What if there had not been an unexpected storm that affected the D-Day landing at Omaha Beach on June 6th, 1944, sickening the troops and preventing some vessels from reaching the shore, leaving some to drown before they could even set foot on land? It was originally planned, we learned, for a few days earlier, but previous storms postponed it. Gen. Eisenhower was quoted as saying he had to make his decision to go ahead or postpone again in 30 seconds. Postponing might have meant a one-month delay before the next full moon, we were told.
What if there had not been another storm on June 14th that destroyed one of two gigantic floating docks that were meant to feed and supply the troops who landed, who totaled one million by July 4th, creating a logistical nightmare?

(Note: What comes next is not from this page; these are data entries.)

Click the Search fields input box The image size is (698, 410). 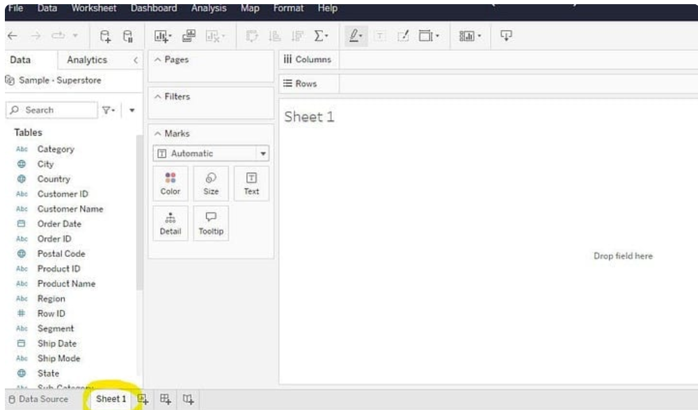tap(52, 110)
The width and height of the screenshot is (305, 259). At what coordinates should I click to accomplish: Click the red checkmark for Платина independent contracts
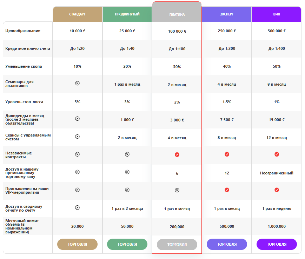[x=177, y=154]
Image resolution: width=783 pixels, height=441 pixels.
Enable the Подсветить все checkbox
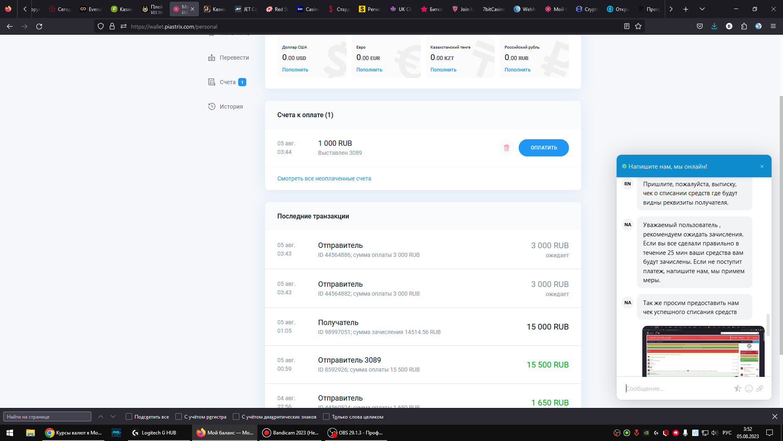point(129,417)
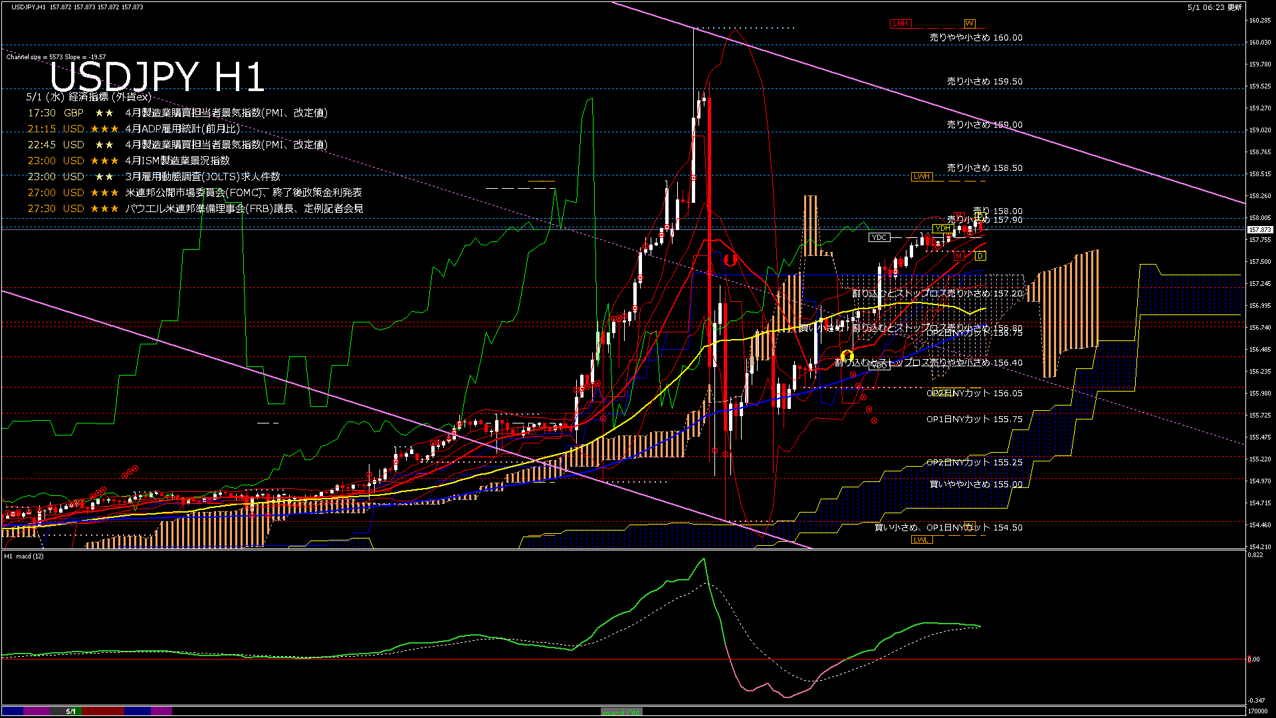This screenshot has width=1276, height=718.
Task: Click the LWL marker near chart bottom
Action: [x=921, y=540]
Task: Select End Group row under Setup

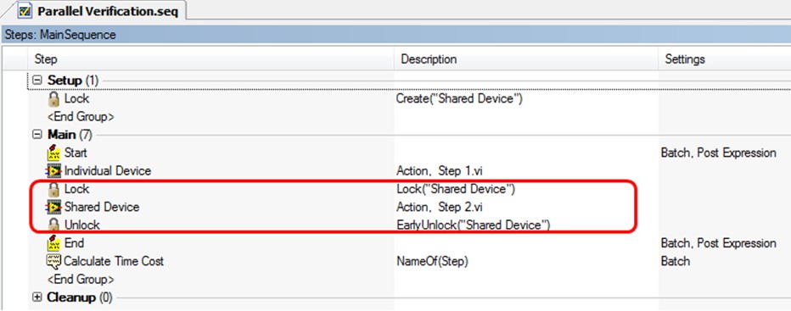Action: 81,117
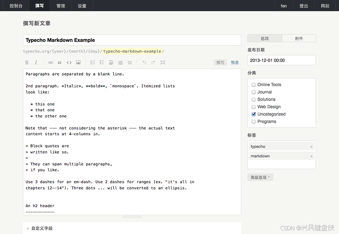
Task: Insert an image using the picture icon
Action: pyautogui.click(x=78, y=62)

What if German Field Marshall Rommell hadn’t taken some time away to celebrate his wife’s birthday?
What if the plot depicted in the film “Valkyrie” had succeeded? A group of German officers tried to assassinate Hitler in 1944 and just barely failed. But that was little late. What if others tried sooner and had succeeded?
What if the powers that be had not chopped up Europe after WWI, denying that leaving the Germans humiliated and economically devastated would create bigger trouble?
As our forces planned to weaken the Nazis’ strength in Normandy by bombing the cities there to pieces before D-Day, what if the leaflets meant to warn the inhabitants had not blown off course so that they had no warning? Weather again.
What if the rest of the world had not found the tales of what was really going on early in the Nazis’ rise to power outlandish and impossible to believe? Denial again.
What if the U.S. and other Allies had not intervened? Our European guides firmly believe that the Nazis would have taken and kept power, and the world, even as troubled as it seems right now, would be an entirely different and unrecognizable place.
Which leaves me wondering, despite my lifelong affection for pacifism, what if it sometimes just does not apply? Our trip went on to good French food, attempts to speak the language, chateaus, and the good life. But what if good old France wasn’t there anymore, I now wonder.